Saved data entries
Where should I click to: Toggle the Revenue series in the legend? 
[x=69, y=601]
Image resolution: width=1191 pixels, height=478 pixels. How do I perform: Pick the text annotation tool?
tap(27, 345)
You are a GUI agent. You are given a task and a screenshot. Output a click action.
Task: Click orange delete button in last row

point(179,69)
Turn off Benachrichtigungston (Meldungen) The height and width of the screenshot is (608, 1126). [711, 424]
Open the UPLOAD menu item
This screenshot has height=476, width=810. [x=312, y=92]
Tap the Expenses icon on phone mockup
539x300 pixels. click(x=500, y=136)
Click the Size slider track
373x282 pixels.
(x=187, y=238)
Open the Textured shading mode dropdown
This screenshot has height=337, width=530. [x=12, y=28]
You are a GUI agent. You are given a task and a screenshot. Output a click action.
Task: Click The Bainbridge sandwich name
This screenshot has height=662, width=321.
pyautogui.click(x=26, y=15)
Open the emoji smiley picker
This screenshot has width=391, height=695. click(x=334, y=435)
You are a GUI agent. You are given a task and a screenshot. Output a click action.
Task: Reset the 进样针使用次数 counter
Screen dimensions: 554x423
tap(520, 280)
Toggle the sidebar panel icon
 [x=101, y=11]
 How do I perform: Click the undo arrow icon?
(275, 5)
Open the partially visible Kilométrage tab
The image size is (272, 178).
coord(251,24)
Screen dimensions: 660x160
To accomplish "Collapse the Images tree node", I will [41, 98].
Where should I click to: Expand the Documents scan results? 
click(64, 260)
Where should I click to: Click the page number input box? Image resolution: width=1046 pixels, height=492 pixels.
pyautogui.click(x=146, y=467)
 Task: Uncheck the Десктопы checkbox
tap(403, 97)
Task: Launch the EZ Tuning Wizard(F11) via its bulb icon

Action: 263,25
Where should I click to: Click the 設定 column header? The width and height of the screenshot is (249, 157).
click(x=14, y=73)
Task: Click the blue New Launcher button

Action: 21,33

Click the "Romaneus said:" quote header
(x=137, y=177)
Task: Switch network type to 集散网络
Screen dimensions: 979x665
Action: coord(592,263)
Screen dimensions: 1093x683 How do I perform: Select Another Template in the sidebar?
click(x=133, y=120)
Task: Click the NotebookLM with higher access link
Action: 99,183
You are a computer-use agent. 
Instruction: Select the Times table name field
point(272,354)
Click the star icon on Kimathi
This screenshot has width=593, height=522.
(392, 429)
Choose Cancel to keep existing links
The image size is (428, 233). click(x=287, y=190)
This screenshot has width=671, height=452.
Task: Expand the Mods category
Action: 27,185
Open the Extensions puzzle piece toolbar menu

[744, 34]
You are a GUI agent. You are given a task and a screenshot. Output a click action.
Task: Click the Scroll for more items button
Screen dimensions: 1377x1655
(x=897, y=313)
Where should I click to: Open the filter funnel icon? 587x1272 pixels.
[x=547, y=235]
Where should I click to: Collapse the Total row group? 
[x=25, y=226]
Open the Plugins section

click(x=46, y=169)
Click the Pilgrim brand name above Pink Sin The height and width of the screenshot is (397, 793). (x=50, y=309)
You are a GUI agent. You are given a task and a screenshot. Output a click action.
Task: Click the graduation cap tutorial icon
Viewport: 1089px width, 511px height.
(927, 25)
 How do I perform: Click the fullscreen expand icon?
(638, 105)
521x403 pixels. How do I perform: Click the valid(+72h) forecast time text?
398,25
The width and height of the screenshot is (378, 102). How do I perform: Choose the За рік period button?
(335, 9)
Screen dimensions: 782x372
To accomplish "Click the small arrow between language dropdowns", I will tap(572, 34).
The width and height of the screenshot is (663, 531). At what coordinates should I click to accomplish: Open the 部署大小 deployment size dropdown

Task directions — Show the lines of the entries that include the string "accomplish", copying each in full.

Your solution —
To accomplish "Collapse the Images tree node", I will [41, 98].
To accomplish "Click the small arrow between language dropdowns", I will tap(572, 34).
The width and height of the screenshot is (663, 531). At what coordinates should I click to accomplish: Open the 部署大小 deployment size dropdown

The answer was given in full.